▶ Task details
Can you rewrite the whole listing below as a Markdown table with the columns Row and Listing line, numbering each line in order and leaving out the blank lines?

▶ Data supplied
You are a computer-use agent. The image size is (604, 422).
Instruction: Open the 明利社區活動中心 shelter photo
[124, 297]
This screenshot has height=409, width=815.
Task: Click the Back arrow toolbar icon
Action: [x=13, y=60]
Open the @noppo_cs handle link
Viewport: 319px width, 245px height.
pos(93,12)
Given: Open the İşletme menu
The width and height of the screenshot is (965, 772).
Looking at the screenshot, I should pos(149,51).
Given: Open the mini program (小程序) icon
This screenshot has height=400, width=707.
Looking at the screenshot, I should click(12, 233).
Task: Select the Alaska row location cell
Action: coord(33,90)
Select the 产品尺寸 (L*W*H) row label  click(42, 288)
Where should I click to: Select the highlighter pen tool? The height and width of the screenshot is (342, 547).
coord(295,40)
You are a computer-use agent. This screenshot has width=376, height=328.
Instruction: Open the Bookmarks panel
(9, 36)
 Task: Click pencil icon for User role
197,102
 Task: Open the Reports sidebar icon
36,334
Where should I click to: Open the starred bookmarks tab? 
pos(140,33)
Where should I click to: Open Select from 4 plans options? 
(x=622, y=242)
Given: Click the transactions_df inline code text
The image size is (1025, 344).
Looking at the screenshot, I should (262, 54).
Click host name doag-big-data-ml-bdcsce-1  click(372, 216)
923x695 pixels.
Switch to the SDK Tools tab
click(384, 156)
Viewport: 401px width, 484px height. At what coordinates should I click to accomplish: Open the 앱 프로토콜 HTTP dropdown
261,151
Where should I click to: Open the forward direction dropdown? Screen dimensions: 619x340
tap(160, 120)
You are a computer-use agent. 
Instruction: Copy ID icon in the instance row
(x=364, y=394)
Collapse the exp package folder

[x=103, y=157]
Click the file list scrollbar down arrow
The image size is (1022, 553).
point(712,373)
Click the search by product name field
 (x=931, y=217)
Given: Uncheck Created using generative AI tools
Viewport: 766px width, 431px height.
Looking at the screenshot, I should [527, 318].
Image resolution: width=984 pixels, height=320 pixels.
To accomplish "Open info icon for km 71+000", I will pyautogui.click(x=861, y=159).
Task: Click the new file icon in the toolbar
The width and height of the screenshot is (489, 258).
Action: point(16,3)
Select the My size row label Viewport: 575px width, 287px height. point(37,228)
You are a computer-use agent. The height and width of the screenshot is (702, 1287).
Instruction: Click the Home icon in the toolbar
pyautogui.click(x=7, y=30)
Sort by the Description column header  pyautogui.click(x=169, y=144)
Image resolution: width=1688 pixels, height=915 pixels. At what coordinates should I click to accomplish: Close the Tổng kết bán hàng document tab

▶ The response
| Row | Listing line |
|---|---|
| 1 | You are a computer-use agent. The image size is (604, 422). |
| 2 | Instruction: Open the 明利社區活動中心 shelter photo |
| 3 | [124, 297] |
| 4 | This screenshot has height=409, width=815. |
| 5 | Task: Click the Back arrow toolbar icon |
| 6 | Action: [x=13, y=60] |
| 7 | Open the @noppo_cs handle link |
| 8 | Viewport: 319px width, 245px height. |
| 9 | pos(93,12) |
| 10 | Given: Open the İşletme menu |
| 11 | The width and height of the screenshot is (965, 772). |
| 12 | Looking at the screenshot, I should pos(149,51). |
| 13 | Given: Open the mini program (小程序) icon |
| 14 | This screenshot has height=400, width=707. |
| 15 | Looking at the screenshot, I should click(12, 233). |
| 16 | Task: Select the Alaska row location cell |
| 17 | Action: coord(33,90) |
| 18 | Select the 产品尺寸 (L*W*H) row label  click(42, 288) |
| 19 | Where should I click to: Select the highlighter pen tool? The height and width of the screenshot is (342, 547). |
| 20 | coord(295,40) |
| 21 | You are a computer-use agent. This screenshot has width=376, height=328. |
| 22 | Instruction: Open the Bookmarks panel |
| 23 | (9, 36) |
| 24 |  Task: Click pencil icon for User role |
| 25 | 197,102 |
| 26 |  Task: Open the Reports sidebar icon |
| 27 | 36,334 |
| 28 | Where should I click to: Open the starred bookmarks tab?  |
| 29 | pos(140,33) |
| 30 | Where should I click to: Open Select from 4 plans options?  |
| 31 | (x=622, y=242) |
| 32 | Given: Click the transactions_df inline code text |
| 33 | The image size is (1025, 344). |
| 34 | Looking at the screenshot, I should (262, 54). |
| 35 | Click host name doag-big-data-ml-bdcsce-1  click(372, 216) |
| 36 | 923x695 pixels. |
| 37 | Switch to the SDK Tools tab |
| 38 | click(384, 156) |
| 39 | Viewport: 401px width, 484px height. At what coordinates should I click to accomplish: Open the 앱 프로토콜 HTTP dropdown |
| 40 | 261,151 |
| 41 | Where should I click to: Open the forward direction dropdown? Screen dimensions: 619x340 |
| 42 | tap(160, 120) |
| 43 | You are a computer-use agent.  |
| 44 | Instruction: Copy ID icon in the instance row |
| 45 | (x=364, y=394) |
| 46 | Collapse the exp package folder |
| 47 | [x=103, y=157] |
| 48 | Click the file list scrollbar down arrow |
| 49 | The image size is (1022, 553). |
| 50 | point(712,373) |
| 51 | Click the search by product name field |
| 52 |  (x=931, y=217) |
| 53 | Given: Uncheck Created using generative AI tools |
| 54 | Viewport: 766px width, 431px height. |
| 55 | Looking at the screenshot, I should [527, 318]. |
| 56 | Image resolution: width=984 pixels, height=320 pixels. |
| 57 | To accomplish "Open info icon for km 71+000", I will pyautogui.click(x=861, y=159). |
| 58 | Task: Click the new file icon in the toolbar |
| 59 | The width and height of the screenshot is (489, 258). |
| 60 | Action: point(16,3) |
| 61 | Select the My size row label Viewport: 575px width, 287px height. point(37,228) |
| 62 | You are a computer-use agent. The height and width of the screenshot is (702, 1287). |
| 63 | Instruction: Click the Home icon in the toolbar |
| 64 | pyautogui.click(x=7, y=30) |
| 65 | Sort by the Description column header  pyautogui.click(x=169, y=144) |
| 66 | Image resolution: width=1688 pixels, height=915 pixels. At what coordinates should I click to accomplish: Close the Tổng kết bán hàng document tab |